Review the listing and copy each line that holds the word "section".

===== Data to examine

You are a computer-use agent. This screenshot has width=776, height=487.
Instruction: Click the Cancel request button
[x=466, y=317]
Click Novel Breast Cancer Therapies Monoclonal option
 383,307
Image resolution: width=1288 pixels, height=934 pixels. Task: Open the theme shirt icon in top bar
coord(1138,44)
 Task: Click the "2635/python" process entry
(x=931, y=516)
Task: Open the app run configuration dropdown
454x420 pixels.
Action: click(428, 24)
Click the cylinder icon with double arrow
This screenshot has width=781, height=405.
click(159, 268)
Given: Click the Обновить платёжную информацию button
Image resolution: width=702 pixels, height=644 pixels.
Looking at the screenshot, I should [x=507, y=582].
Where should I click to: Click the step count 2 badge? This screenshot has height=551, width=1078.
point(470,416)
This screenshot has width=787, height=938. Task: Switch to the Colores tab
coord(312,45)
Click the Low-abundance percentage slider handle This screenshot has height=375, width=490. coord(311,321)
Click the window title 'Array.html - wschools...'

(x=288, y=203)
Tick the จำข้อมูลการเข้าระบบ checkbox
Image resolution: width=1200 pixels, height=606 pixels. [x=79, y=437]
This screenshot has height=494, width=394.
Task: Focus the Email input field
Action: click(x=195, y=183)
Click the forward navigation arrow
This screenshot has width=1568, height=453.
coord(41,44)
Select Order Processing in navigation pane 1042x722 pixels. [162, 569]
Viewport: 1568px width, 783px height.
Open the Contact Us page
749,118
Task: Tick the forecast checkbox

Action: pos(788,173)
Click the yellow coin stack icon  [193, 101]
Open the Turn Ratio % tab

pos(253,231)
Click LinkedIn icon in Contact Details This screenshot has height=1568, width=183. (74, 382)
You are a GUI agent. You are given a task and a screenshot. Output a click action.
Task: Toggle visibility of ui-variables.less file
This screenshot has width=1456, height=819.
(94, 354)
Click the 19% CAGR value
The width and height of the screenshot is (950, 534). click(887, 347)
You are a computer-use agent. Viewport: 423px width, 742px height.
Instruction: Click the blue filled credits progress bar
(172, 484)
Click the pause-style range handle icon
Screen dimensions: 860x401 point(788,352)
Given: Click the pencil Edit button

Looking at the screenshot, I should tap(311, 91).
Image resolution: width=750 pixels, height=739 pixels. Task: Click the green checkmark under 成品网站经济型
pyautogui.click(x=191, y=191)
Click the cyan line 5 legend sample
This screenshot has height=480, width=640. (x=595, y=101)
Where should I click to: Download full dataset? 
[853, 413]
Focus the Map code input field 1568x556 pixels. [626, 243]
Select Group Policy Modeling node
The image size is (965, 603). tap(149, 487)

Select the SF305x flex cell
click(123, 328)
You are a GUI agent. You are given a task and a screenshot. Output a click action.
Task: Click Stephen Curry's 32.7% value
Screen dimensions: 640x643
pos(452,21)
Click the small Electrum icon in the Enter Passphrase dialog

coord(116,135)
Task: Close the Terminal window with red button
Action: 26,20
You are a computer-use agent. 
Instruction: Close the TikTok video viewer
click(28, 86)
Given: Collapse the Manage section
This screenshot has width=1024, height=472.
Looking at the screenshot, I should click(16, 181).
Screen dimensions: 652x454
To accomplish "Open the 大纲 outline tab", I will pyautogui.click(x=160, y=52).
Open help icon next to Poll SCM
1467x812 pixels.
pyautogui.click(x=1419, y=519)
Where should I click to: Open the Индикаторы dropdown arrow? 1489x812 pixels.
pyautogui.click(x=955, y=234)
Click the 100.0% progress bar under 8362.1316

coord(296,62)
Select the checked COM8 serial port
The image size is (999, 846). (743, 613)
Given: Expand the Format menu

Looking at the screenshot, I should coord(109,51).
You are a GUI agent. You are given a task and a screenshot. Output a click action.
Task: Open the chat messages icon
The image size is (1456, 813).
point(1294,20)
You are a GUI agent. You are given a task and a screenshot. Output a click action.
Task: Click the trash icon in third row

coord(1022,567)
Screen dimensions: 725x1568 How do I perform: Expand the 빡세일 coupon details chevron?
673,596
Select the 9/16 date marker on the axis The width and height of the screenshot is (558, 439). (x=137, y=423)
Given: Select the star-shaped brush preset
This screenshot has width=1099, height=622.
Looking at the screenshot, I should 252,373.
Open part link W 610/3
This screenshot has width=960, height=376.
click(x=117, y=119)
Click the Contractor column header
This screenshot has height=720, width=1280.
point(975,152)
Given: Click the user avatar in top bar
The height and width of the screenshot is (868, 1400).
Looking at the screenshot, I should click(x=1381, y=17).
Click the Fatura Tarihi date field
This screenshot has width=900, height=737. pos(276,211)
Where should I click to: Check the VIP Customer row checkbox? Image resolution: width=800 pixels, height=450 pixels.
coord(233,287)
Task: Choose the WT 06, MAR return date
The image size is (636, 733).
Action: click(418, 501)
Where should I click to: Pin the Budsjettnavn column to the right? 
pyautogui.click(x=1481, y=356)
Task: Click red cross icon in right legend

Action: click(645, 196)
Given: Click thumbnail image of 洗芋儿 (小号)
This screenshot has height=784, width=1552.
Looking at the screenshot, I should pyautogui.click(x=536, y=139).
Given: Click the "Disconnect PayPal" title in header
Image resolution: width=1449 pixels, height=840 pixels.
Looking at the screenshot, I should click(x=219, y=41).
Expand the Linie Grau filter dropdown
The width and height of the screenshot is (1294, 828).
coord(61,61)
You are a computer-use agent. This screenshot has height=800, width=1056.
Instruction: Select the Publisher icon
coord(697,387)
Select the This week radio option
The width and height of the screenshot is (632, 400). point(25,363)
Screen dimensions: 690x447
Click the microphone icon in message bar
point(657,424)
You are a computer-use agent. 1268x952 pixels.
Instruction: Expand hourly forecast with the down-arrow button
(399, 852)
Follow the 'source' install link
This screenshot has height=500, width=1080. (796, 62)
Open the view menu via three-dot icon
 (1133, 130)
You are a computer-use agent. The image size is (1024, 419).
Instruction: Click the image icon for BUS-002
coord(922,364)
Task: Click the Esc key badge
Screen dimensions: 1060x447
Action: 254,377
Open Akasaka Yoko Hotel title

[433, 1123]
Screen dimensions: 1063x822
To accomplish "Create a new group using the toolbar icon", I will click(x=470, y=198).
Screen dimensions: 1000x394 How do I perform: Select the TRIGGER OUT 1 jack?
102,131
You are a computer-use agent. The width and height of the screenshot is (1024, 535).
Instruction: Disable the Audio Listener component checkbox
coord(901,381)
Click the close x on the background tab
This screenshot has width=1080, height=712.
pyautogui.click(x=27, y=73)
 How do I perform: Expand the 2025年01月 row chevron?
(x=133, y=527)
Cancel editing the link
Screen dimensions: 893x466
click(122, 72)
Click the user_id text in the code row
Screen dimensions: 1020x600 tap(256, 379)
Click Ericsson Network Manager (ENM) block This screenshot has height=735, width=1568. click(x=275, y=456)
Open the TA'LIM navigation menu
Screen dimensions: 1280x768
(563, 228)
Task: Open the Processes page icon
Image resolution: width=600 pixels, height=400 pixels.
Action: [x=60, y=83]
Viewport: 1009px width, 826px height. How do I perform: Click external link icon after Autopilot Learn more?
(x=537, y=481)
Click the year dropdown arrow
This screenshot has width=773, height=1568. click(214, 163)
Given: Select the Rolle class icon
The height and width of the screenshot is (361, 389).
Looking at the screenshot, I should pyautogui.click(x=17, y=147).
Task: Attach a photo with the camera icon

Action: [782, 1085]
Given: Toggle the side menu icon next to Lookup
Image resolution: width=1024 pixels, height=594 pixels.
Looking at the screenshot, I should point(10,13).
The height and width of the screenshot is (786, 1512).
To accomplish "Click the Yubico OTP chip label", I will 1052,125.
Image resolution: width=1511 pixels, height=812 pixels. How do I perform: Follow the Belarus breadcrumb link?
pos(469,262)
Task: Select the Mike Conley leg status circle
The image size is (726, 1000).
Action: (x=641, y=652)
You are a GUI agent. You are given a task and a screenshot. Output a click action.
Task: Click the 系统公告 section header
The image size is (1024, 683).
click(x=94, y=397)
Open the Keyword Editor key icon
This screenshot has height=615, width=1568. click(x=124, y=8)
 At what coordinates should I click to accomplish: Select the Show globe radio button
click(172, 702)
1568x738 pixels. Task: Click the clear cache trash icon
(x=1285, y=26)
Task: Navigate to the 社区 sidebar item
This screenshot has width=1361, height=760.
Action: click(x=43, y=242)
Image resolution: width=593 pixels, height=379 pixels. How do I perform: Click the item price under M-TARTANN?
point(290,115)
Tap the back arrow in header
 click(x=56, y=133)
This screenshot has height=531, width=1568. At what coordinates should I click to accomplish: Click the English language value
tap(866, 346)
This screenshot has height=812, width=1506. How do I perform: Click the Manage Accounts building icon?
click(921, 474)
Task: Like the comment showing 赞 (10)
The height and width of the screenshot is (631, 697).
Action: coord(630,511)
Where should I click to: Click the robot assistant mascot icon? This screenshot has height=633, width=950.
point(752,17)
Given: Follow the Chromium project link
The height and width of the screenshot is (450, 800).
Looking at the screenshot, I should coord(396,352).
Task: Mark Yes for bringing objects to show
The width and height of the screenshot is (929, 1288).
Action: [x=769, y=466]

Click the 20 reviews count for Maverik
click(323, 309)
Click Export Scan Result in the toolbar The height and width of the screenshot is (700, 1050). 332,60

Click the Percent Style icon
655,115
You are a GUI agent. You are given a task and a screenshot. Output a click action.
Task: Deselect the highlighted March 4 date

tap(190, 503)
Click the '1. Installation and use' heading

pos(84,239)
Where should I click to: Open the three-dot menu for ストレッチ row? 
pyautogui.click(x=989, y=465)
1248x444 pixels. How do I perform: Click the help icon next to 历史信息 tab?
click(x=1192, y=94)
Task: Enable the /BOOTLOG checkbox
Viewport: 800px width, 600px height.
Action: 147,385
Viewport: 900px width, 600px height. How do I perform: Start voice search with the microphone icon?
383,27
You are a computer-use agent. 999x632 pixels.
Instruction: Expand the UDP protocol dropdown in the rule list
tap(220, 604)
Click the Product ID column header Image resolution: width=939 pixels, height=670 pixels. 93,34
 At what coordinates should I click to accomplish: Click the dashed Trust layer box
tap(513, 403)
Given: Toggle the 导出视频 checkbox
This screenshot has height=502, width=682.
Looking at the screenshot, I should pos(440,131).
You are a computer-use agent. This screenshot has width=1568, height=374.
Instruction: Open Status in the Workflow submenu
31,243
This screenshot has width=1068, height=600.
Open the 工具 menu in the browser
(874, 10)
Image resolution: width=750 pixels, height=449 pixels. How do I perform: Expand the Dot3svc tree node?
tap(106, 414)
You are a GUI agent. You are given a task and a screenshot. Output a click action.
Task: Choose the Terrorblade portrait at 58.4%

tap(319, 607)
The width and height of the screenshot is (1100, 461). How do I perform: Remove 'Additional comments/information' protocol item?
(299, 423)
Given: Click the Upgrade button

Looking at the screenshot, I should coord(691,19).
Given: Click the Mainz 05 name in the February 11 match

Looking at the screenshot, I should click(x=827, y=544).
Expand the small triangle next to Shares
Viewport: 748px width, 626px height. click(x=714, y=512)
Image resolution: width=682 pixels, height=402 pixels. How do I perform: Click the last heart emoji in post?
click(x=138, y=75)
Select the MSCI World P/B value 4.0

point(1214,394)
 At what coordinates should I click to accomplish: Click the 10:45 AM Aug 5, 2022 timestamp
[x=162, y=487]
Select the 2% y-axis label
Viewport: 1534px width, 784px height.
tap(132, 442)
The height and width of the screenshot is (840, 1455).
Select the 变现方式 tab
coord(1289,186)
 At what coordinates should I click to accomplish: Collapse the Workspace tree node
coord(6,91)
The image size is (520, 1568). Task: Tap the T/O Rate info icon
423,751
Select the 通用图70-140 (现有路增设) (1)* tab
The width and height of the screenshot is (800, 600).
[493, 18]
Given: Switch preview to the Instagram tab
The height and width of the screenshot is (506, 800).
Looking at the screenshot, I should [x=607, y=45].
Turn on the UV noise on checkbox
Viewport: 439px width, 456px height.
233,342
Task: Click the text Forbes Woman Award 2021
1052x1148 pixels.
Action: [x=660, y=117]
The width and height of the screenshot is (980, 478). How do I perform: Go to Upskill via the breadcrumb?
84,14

==========

### Response to the task
Given: Collapse the Manage section
Task: Click the 系统公告 section header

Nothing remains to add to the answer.